How To Improve AI Agent Security with Microsoft’s AI Red Teaming Agent in Microsoft Foundry

Published November 19, 2025

Building safe AI isn’t optional anymore. Every model deployed to production faces adversarial users trying to make it behave badly. Microsoft Foundry gives you automated red teaming – essentially a tireless attacker probing your system for weaknesses. But finding vulnerabilities is only half the battle. You need to understand exactly which attacks breach your systems and gather feedback on these regressions to improve your systems over time.

That’s where Arize AX comes in. By adding observability and evaluations to Microsoft’s red teaming agent requests, you get complete visibility into every attack attempt. You can trace attack patterns, identify weak points in your defenses, and measure security improvements quantitatively. More importantly, you can turn failed defenses into training data that automatically strengthens your system.

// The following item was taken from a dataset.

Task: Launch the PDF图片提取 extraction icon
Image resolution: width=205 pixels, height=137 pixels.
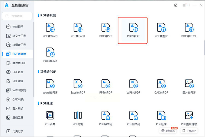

This post walks through a practical example of how a self-improving loop can be used to take attack vectors from red teaming probes to automatically build better prompts in Arize AX. Here are the steps:

Run probes on your agent with AI red teaming agent in Microsoft Foundry
Arize AX captures traces and observability data from probes
Arize AX online evaluations flag regressions and provide explanation details
Send regressions to humans to annotate and create golden datasets
Feed the golden dataset to Arize AX prompt optimizer to iterate on prompt
Validate the performance of before and after prompts
Deploy the change and repeat the loop

Understanding Red Teaming for AI

Red teaming for AI is different from traditional security testing. Instead of looking for code vulnerabilities or network weaknesses, you’re testing whether an AI system can be manipulated into producing harmful content.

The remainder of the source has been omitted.